Most families who are self employed were affected by lockdown measures put in place to curb the spread of the Covid-19 pandemic.
Save for essential services, the bulk of the workforce including informal traders were not allowed to go to work.
Sunday News took a tour in some of the Bulawayo suburbs where people have been practicing urban farming. Ward 7 councillor, Shadreck Sibanda said they realised that some of the people in high density suburbs struggle to get food, hence they were working with the Bulawayo City Council to help the less privileged in Makokoba in urban agriculture. Over 100 families have benefited from the programme.
“The council identified the land and provided it to them so that they can be able to do gardening. As you are aware areas such as Makokoba and Mzilikazi, among others are congested and most of the yards do not have space for gardening. So with the availed land, people are able to sustain their lives through agriculture,” said Clr Sibanda.
He added that they also provided residents with seeds to plant maize last month and they will continue to assist the people as there was a borehole to assist them access water,” he said.
Mr Bekithemba Tshuma of Richmond, a vendor said seeing that he might not be able to be selling his wares he decided to utilise space around his house.
“As l won’t be able to be going to the market to buy razors, combs, cockroach pesticides and watches which l usually sell, I thought it would be best to do farming of crops such as tomatoes, onions, green beans and cucumbers which l can easily sell to get a few cents,” said Mr Tshuma.
He added that they started the initiative from the start of the lockdown last year in March and has been earning better off than he would from the wares he sold in town.
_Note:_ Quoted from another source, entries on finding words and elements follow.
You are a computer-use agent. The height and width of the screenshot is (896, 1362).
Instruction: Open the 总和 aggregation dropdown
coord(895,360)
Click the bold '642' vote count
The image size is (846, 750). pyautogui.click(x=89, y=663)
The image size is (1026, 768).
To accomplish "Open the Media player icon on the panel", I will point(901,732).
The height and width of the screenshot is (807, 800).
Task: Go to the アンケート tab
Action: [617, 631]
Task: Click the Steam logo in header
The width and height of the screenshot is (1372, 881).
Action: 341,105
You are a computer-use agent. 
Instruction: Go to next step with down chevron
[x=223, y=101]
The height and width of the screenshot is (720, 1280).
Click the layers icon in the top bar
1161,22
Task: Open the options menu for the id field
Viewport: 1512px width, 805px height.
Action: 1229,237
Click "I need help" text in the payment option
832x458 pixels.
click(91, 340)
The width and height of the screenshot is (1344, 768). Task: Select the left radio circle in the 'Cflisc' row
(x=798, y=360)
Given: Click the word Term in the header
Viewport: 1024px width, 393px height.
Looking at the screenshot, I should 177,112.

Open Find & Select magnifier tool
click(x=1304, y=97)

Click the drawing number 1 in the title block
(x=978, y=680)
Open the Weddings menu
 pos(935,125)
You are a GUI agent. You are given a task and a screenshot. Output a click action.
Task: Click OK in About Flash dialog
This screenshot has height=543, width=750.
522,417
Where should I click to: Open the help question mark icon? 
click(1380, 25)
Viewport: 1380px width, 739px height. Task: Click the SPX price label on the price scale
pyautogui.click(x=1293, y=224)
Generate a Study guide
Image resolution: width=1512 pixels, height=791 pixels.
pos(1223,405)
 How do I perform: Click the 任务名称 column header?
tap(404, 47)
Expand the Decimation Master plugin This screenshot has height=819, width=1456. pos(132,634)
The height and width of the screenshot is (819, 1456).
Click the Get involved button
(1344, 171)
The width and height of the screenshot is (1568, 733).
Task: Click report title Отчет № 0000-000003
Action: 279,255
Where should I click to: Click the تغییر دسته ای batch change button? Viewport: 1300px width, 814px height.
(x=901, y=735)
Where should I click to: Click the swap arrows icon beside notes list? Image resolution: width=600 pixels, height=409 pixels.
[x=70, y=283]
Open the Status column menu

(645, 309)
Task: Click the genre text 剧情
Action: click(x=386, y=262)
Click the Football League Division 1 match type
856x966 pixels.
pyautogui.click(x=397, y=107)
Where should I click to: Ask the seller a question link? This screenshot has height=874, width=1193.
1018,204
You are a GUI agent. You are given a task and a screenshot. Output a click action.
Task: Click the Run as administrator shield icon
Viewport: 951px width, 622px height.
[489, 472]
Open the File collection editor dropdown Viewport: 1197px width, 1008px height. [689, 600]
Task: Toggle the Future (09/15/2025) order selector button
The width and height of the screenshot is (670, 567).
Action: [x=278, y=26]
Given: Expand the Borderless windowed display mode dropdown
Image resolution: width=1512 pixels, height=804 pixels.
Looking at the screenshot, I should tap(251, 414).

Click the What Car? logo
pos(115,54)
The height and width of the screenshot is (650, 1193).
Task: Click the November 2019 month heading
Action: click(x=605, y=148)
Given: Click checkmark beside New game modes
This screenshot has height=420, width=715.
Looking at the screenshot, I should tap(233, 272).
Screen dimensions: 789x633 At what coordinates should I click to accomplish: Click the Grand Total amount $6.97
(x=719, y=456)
One resident of Lobengula West, Ms Stella Mlilo said she and her neighbours utilised the small bush in front of their houses to grow vegetables.
“We saw that if we fold our hands and do nothing we would starve with our children. We decided to utilise the bush across our homes to do gardening for different types of vegetables The rains were good from the start and we decided to expand a little further and grow tomatoes, beans and peppers,” she said.
Ms Mlilo noted that from their small garden they have also been able to help poor members of society by giving them vegetables. They also sell part of their produce to the public.